PROBLEM STATEMENT:
Copy the lines below exactly. No picture goes into the copy.

[Entries taken from a collection]
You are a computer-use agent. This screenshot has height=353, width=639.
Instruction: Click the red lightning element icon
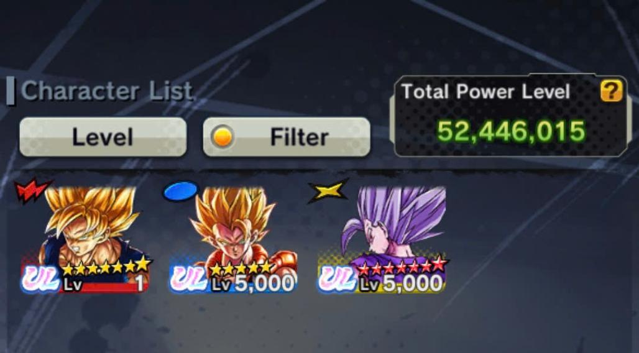32,190
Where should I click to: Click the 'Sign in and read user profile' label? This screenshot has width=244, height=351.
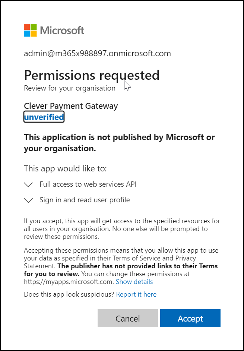85,200
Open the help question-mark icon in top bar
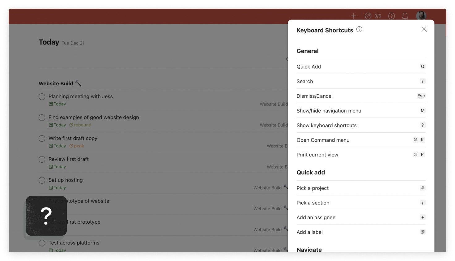455x261 pixels. (x=391, y=16)
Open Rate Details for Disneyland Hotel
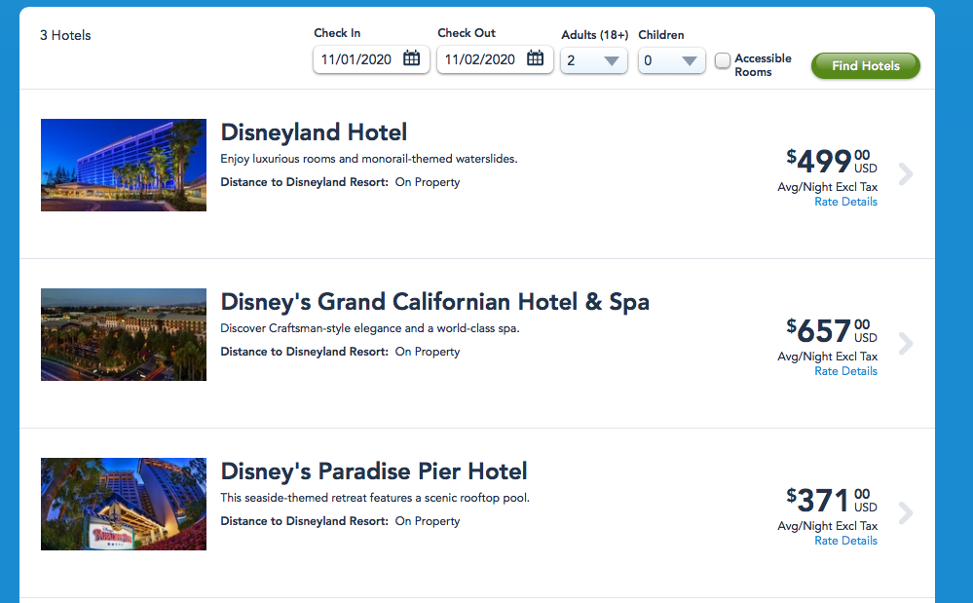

EXPECTED OUTPUT:
You are a computer-use agent. This screenshot has height=353, width=639.
Instruction: Click the red lightning element icon
32,190
Where should I click to: Click the 'Sign in and read user profile' label? This screenshot has width=244, height=351.
85,200
Open the help question-mark icon in top bar
455x261 pixels. (x=391, y=16)
Open Rate Details for Disneyland Hotel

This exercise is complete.